# PASSAGE SHOWN:
____________

Head's Up! These forums are read-only. All users and content have migrated. Please join us at community.neo4j.com.
01-06-2021 04:07 AM
I'm getting the following out of memory error when running neo4j queries in Python. I'm using neo4j 4.1.0 desktop
.
neo4j.exceptions.ClientError: {code: Neo.ClientError.Procedure.ProcedureCallFailed} {message: Failed to invoke procedure `gds.alpha.shortestPath.deltaStepping.stream`: Caused by: java.lang.OutOfMemoryError: Java heap space}
I've followed the instructions to change the memory available: The neo4j.conf file - Operations Manual and assigned 12GB to the relevant parameters in the conf file:
dbms.memory.heap.initial_size=12g
dbms.memory.heap.max_size=12g
dbms.memory.pagecache.size=12g
My database has 63,000 nodes and 57,000 relationships
My python code looks like this and is called in a loop, with the id
value changing each time:
neo4j_session = neo4j_driver.session()

____________

# RECORD LIST:
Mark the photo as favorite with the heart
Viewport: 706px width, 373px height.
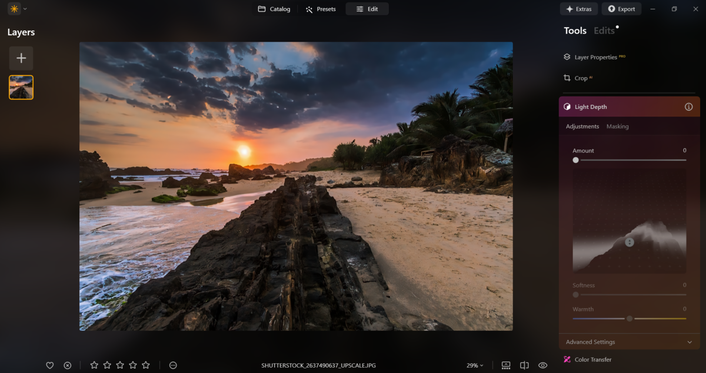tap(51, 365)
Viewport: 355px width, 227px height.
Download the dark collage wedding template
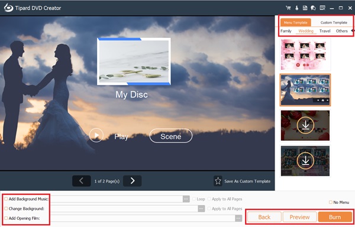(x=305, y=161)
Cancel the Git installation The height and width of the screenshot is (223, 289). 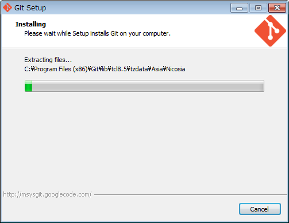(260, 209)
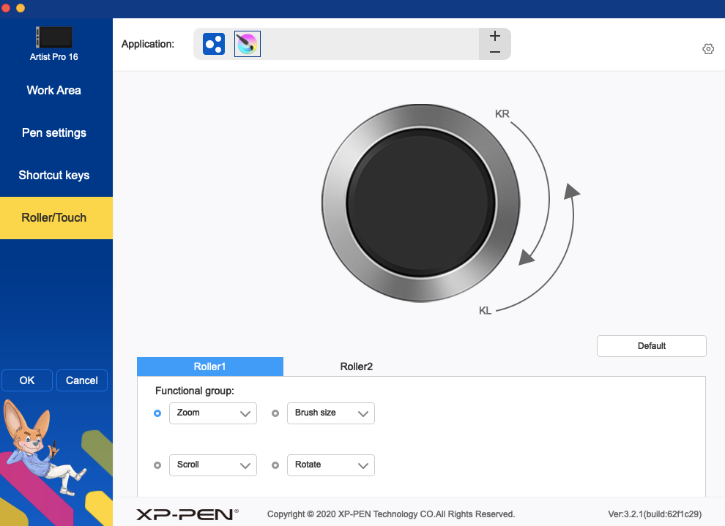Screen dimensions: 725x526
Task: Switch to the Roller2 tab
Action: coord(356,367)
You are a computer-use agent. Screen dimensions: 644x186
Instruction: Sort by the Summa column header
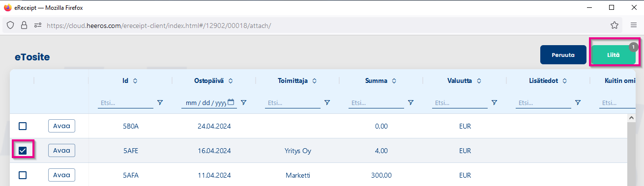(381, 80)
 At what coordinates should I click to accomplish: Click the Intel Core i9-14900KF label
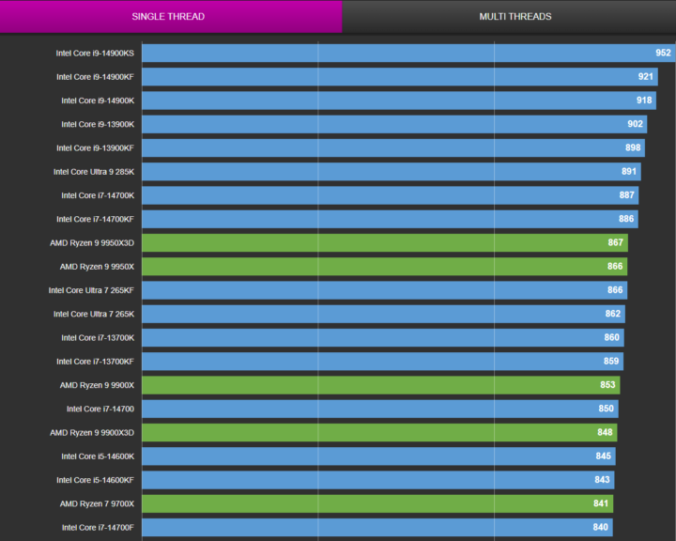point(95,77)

____________

# TASK REQUIREMENTS:
Answer these questions from the forum post on the neo4j out-of-memory error:
(a) Which version of neo4j desktop does the poster report using?
(b) What value is set for dbms.memory.pagecache.size in the conf file?
(c) How many nodes and relationships does the poster's database contain?

# OUTPUT BELOW:
(a) neo4j 4.1.0 desktop
(b) 12g
(c) 63,000 nodes and 57,000 relationships